Managing electronic data - a code of ethics
Published: 03 Jul 2003 14:37 BST
Teaching employees about the ethics of data management is part of the daily routine for Sandy Hofmann, chief information officer of an Atlanta IT firm. One day, Hofmann discovered that a marketing employee had just given a 700-name customer list to a vendor. Hofmann chased down the vendor to retrieve the list. Then she gave the marketing associate a basic lesson in data management ethics: don't share customer information without the customers' permission.
"It's sort of like treating your family as well as your friends," said Hofmann, who works at MAPICS, a global IT firm focusing on manufacturing. "You have to operate under the assumption that you don't know how the information should be handled unless you know how the owner feels about their information."

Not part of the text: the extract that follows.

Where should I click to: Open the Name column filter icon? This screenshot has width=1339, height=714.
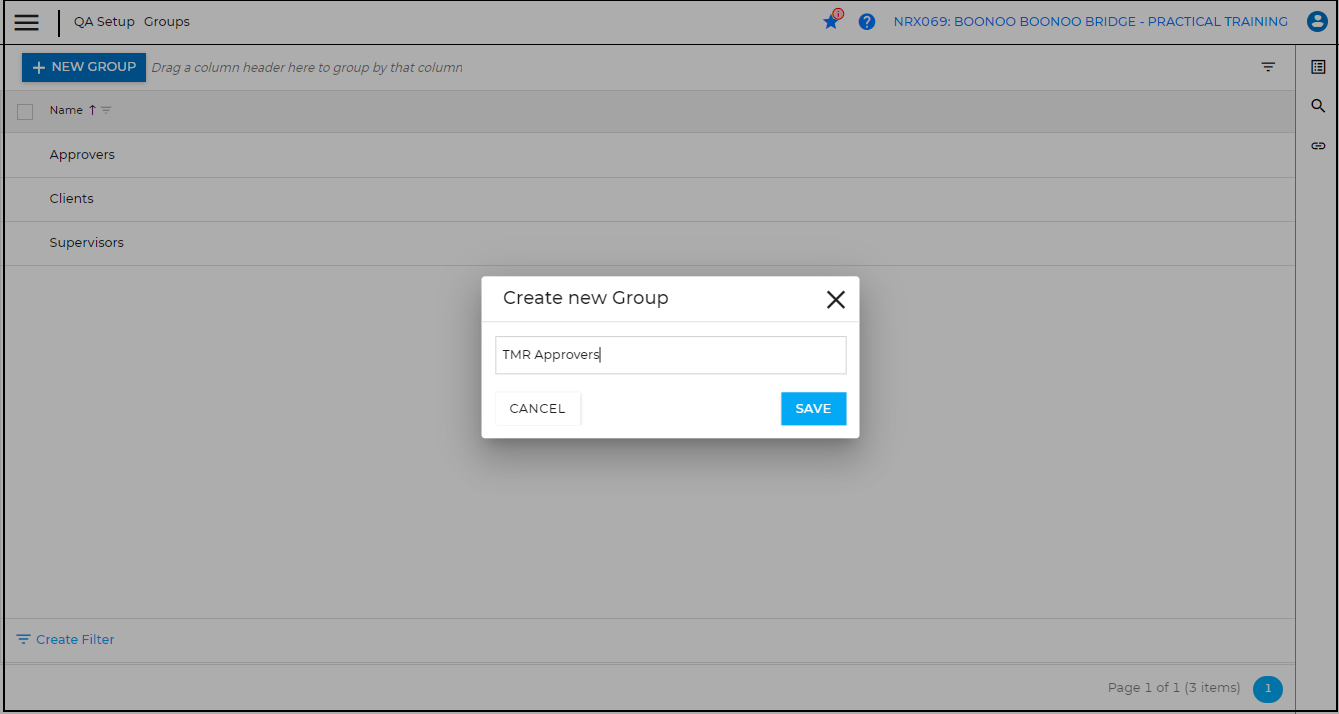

Hofmann is one of a growing number of CIOs who are dealing with the responsibilities that come with being the chief steward of a company's data. CIOs, who are increasingly part of the top management team, are enacting strict controls over customer and employee data. They're also educating their employees about the responsibilities of ethical data management.
Hofmann and several other CIOs helped TechRepublic compile this code of ethics for managing electronic data.
Customer data is sacrosanct
Hofmann said CIOs are responsible for more than setting the rules. They also must be vigilant about making sure employees understand the rules and their nuances. CIOs and their marketing counterparts are often at loggerheads over using customer data, Hofmann said. That's why MAPICS' customers are routinely asked whether they want their information shared with vendors. Most customers say yes, Hofmann said.
The marketing employee Hofmann had to counsel about the privacy of customer data had worked for a smaller "free-spirited" company that MAPICS had recently acquired. Hofmann said the incident was an object lesson about her duty to educate the new employees about MAPICS' customer information policies.
Protecting customer data is a hot topic at Worldspan, an online travel agency. Company officials are so intent on hammering this point home that they're creating an online privacy course for employees who will be tested, said Sue Powers, CIO and senior vice president.
Powers discussed the idea at the last meeting of Worldspan's Privacy Council, a group she helped create after Worldspan officials noticed that the United States had few laws regarding privacy compared to other countries, particularly in the European Union.
Powers said the course will be about 30 minutes long. "It will give employees situations to help them figure out when they should and shouldn't share customer data. We'll test them to see if they can demonstrate their understanding of the policy." Employees will be allowed to repeat the test until they pass it, said Powers, who is responsible for the data handling of 1,050 people.
The security of customer data is a critical issue at Worldspan because customers give the company's employees their travel plans and credit information every day. In an effort to make her responsibility clear, Powers said, she's even been dubbed the company's chief privacy officer.